Em que pesem as exigências do rigor do método científico historicamente construído no interior das ciências exatas e da natureza, em ciências sociais, faz-se necessário observar, ao mesmo tempo, a multiplicidade de abordagens possíveis e, consequentemente, a diversidade de critérios de avaliação disponível. Mais que em qualquer outro campo científico, em ciências sociais, os critérios de cientificidade estão relacionados diretamente às forças que governam a comunidade científica e que definem, como explica Kuhn (2007), os acordos e, pelo menos, o consenso aparente. Embora não deixe de considerar o progresso científico ocorrido naquelas ciências, em toda a modernidade, por outro lado, é condição essencial o alargamento da concepção de ciência para além do modelo predominantemente analítico.

A epistemologia das ciências sociais tem atualmente uma grande relevância porque possibilita a compreensão da possibilidade de inteligibilidade do social por intermédio de uma

totalidade (realidade social) e das possibilidades de conhecimento no interior das diversas disciplinas que as compõem. Mais que isso, segundo Santos (1989, p. 16), “a compreensão do real social proporcionado pelas ciências sociais só é possível na medida em que estas se autocompreendam nessa prática e nô-la desenvolvem, duplamente transparente, a nós que somos o princípio e o fim de tudo o que se diz sobre o mundo”. Há, portanto, uma ampliação da noção de ciência, uma vez que quebra o círculo vicioso objeto-sujeito-objeto.

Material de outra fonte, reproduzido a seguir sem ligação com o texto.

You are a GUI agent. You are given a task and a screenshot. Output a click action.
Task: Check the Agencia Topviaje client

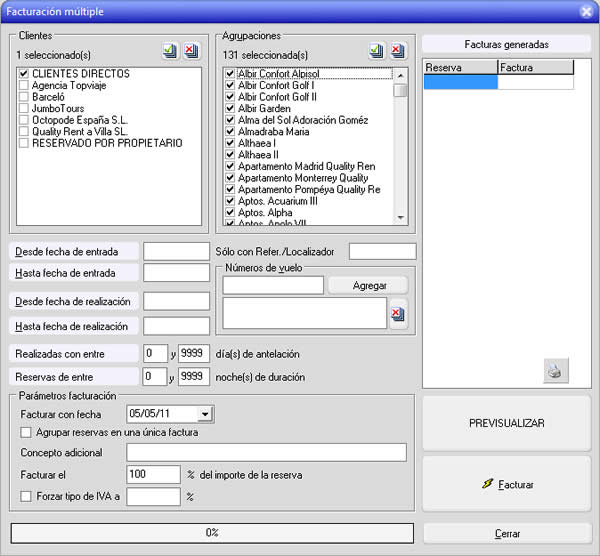[x=24, y=86]
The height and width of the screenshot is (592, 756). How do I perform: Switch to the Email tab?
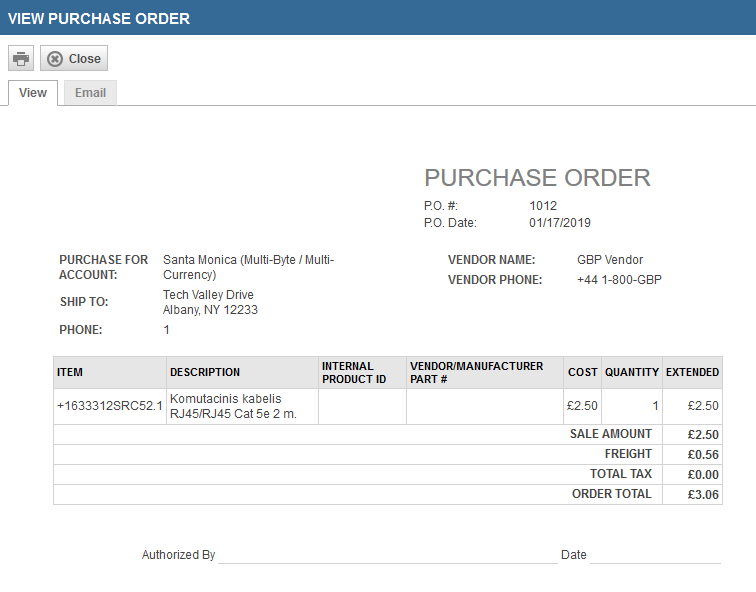point(90,93)
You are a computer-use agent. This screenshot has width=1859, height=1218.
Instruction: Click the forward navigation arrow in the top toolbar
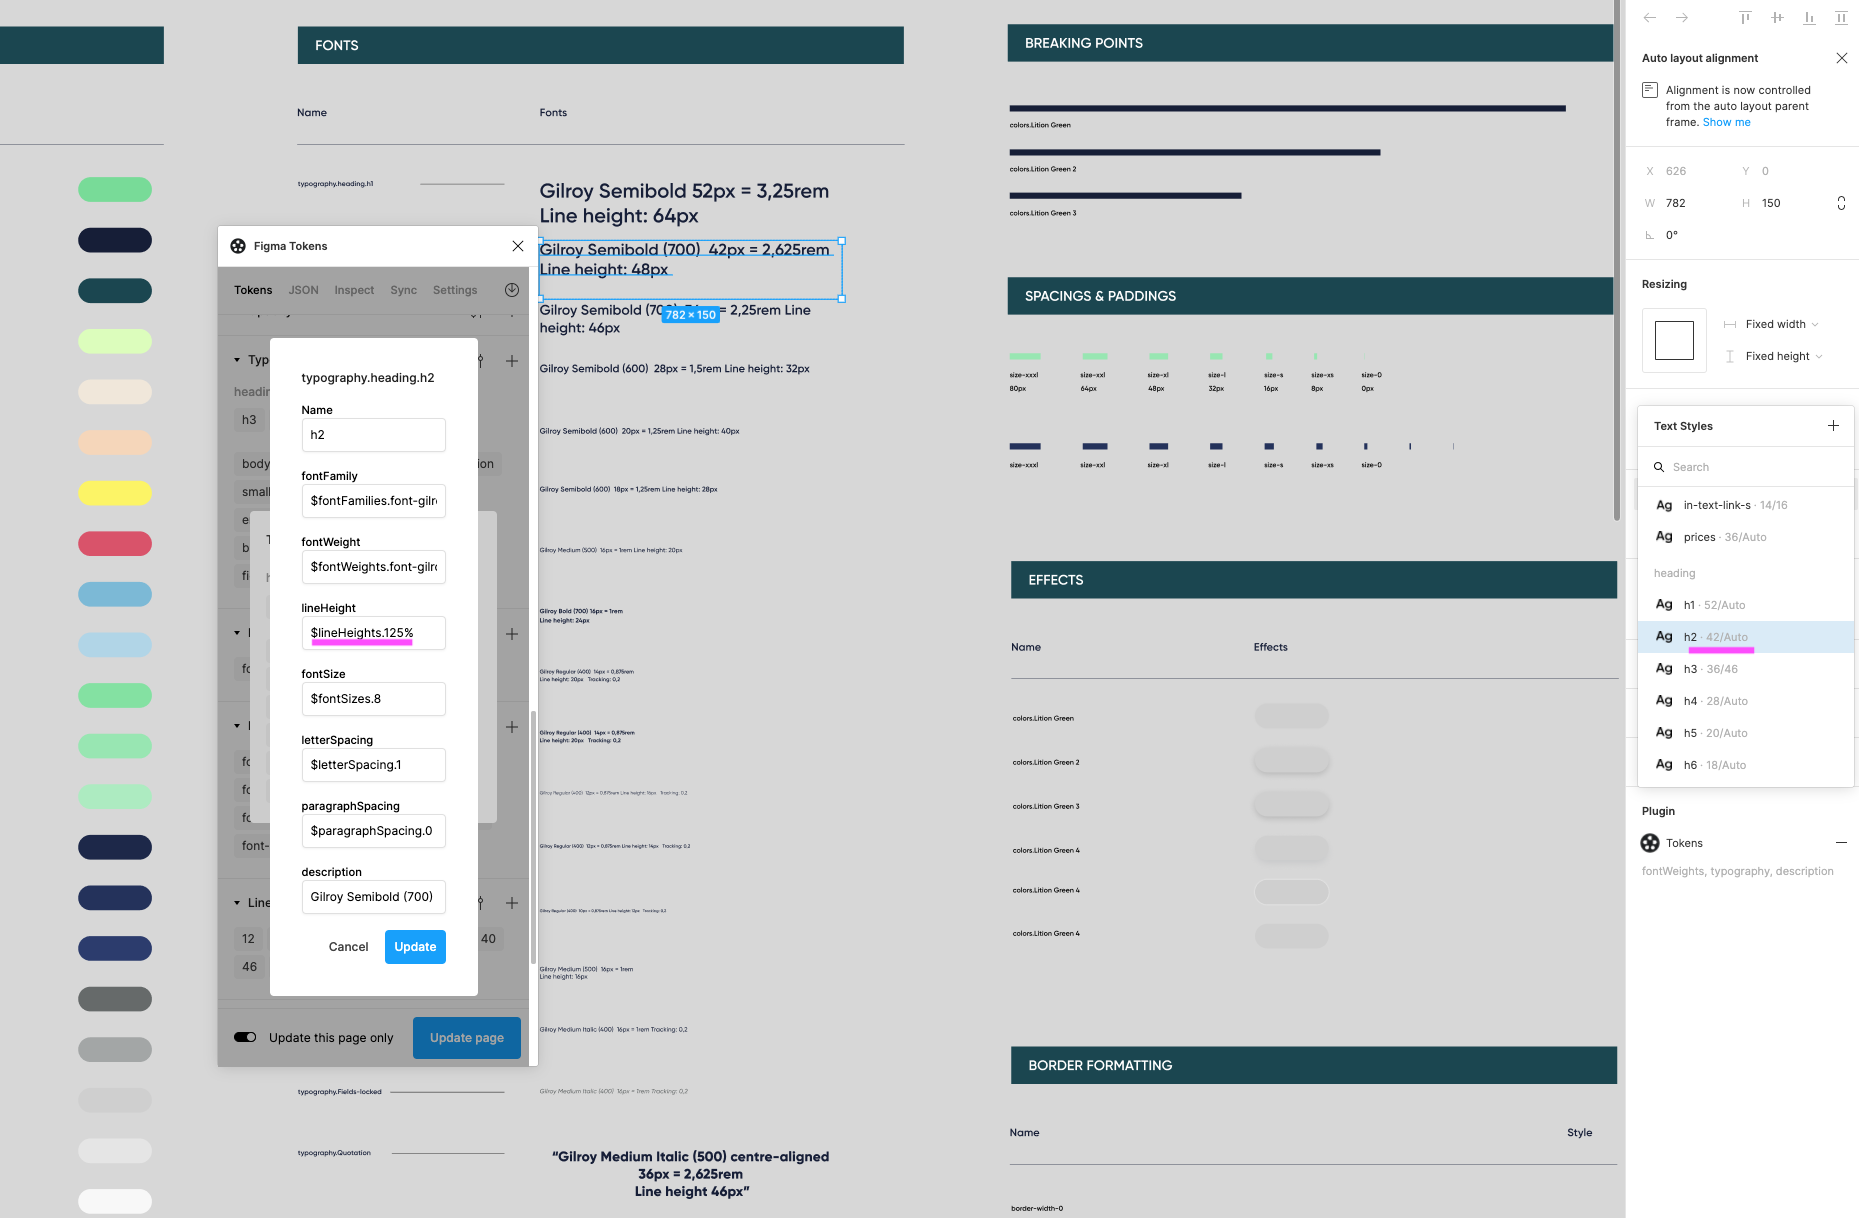tap(1683, 17)
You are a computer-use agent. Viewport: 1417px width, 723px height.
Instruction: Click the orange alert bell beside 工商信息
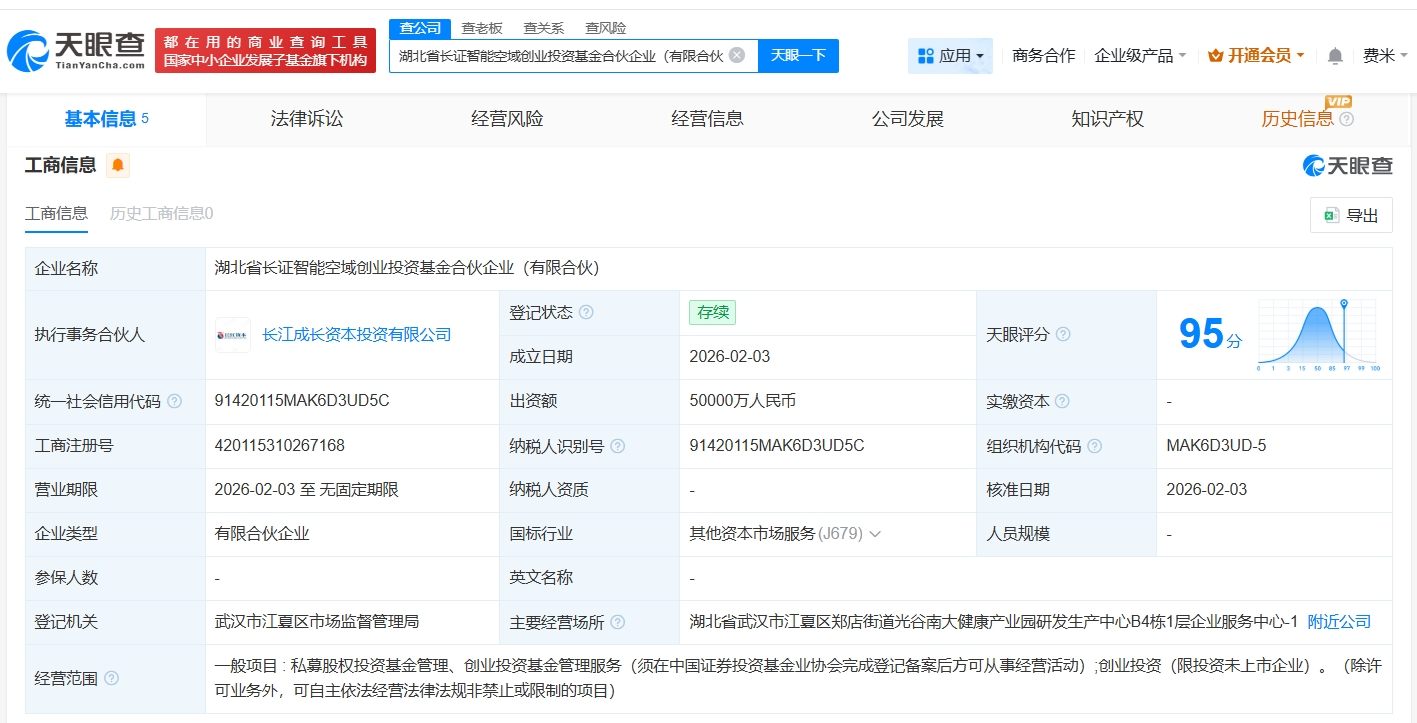pos(118,165)
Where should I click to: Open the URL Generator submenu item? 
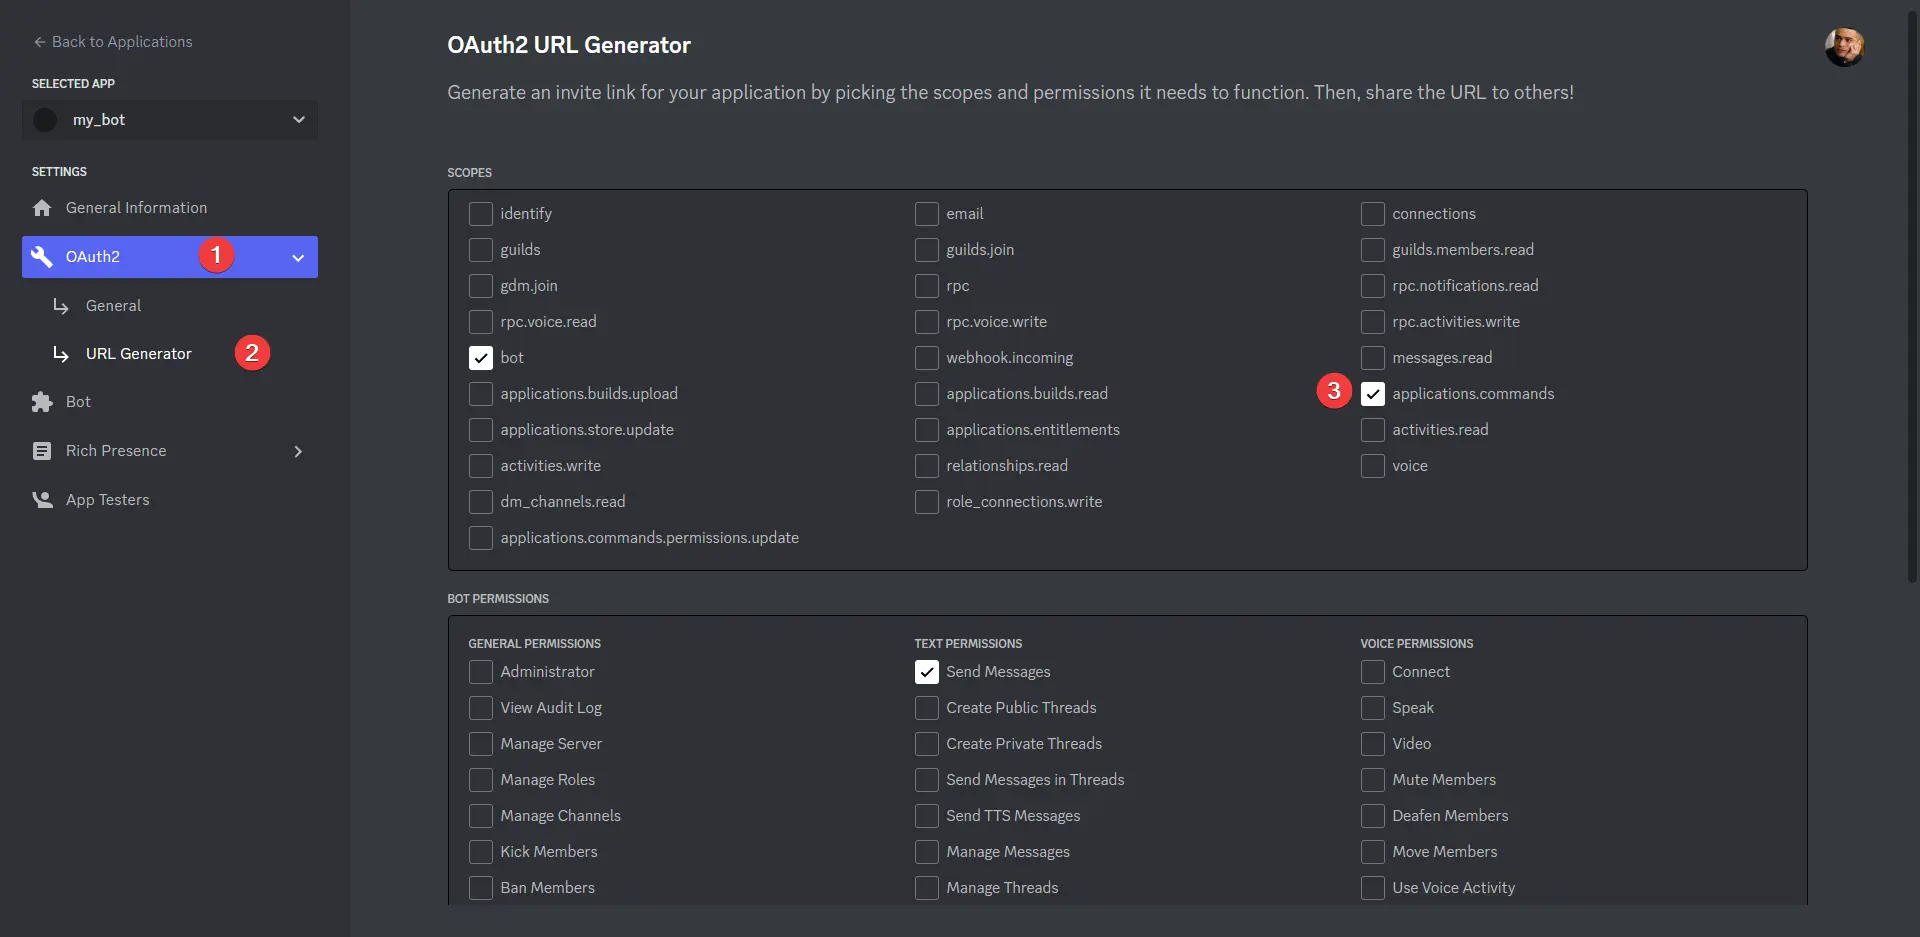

Há nessas condições de produção epistêmica o modelo reticular, que caracteriza as práticas sociais, políticas e econômicas contemporâneas. Nesse contexto, trata-se de considerar a complexidade das diversas manifestações da natureza e integrar, em maior ou menor medida, os elementos que compõem essa complexidade nos diversos campos científicos. Longe de perseguir a unidade da ciência, essa nova forma de conceber e realizar a prática científica corresponde, segundo Morin (2006, 2007), ao desenvolvimento de uma ciência mais consciente. Essa postura epistemológica exige, nas palavras do autor, uma reforma do pensamento, que se traduz em uma postura crítica na prática científica, considerando, essencialmente, os entraves às reflexões epistemológicas.